Stored data entries
_ _ _
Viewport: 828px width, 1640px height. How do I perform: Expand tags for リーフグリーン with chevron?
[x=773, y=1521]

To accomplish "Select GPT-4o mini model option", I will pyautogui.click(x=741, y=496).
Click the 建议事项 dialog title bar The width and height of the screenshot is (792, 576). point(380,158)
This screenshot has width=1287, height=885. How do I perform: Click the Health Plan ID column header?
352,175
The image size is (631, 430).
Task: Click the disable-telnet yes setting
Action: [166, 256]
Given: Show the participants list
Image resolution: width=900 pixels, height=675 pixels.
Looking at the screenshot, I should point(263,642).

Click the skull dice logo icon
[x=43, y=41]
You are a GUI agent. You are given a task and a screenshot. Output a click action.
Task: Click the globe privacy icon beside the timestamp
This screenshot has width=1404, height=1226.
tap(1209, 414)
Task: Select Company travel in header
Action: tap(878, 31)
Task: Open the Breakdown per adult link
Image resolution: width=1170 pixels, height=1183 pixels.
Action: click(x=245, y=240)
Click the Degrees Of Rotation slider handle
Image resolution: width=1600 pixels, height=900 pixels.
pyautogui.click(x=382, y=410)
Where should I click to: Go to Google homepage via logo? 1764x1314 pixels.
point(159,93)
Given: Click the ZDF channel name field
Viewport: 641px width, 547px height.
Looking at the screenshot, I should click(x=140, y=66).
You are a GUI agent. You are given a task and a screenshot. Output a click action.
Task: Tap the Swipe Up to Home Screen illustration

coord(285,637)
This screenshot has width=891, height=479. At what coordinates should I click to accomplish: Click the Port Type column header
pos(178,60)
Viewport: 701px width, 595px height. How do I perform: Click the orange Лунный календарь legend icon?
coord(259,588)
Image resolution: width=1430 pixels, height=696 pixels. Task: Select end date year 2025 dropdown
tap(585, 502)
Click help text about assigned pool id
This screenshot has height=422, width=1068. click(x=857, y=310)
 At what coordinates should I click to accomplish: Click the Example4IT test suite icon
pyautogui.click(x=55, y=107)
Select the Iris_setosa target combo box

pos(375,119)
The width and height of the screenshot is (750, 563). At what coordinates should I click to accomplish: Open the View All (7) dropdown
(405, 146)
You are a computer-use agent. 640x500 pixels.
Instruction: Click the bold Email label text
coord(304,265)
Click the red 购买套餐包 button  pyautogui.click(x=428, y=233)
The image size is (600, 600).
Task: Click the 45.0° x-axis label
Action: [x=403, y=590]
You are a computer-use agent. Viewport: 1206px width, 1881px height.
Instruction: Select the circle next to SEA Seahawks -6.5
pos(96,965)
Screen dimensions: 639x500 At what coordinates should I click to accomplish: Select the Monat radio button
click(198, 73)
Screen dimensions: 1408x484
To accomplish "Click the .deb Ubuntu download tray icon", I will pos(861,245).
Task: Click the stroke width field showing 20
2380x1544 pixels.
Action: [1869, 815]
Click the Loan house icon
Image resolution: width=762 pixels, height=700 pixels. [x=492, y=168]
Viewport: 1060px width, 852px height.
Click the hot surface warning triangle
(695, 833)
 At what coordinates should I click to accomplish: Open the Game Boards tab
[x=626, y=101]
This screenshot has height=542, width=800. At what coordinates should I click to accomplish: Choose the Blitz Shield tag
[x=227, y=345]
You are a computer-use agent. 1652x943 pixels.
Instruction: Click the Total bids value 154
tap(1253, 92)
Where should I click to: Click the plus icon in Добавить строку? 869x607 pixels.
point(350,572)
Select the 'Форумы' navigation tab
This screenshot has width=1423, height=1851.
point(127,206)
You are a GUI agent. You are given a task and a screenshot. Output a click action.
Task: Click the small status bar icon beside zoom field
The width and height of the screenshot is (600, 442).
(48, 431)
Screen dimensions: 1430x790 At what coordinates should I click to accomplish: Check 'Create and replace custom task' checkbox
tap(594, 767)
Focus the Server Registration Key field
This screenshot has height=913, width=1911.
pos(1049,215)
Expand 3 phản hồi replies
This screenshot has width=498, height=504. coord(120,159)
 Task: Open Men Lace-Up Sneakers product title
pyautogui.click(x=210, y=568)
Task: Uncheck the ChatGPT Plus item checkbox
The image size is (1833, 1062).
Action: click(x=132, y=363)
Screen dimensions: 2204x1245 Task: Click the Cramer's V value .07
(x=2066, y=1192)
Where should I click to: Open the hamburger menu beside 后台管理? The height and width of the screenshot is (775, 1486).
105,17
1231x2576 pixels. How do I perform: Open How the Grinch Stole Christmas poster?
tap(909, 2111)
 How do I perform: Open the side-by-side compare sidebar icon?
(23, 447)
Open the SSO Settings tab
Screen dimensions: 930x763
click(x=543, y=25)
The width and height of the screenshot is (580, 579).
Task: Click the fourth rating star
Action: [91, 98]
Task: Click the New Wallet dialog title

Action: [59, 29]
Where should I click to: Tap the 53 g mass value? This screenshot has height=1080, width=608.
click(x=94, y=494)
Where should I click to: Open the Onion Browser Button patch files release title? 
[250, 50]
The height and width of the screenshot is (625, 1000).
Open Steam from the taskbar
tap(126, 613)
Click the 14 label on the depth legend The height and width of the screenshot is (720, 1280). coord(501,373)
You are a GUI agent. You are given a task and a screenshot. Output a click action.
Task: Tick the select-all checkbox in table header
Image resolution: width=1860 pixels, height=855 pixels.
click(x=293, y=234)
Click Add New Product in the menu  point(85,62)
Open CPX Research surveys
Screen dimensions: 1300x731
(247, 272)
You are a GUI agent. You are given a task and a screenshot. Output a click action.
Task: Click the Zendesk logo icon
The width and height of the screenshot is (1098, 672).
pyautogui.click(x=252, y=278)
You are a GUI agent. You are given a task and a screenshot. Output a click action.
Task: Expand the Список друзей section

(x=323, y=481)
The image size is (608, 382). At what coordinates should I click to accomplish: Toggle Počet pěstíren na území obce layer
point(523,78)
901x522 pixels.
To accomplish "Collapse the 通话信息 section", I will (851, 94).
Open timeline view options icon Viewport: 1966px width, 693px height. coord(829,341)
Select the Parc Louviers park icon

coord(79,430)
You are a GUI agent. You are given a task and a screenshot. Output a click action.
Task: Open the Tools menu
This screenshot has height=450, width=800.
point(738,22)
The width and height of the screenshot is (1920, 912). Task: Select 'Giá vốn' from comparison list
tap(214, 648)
_ _ _
Task details: Write the lines out again exactly, from the one containing "The width and height of the screenshot is (1920, 912)." through the last line of the records, and include no other lines.

Response for this exercise:
The width and height of the screenshot is (1920, 912). Task: Select 'Giá vốn' from comparison list
tap(214, 648)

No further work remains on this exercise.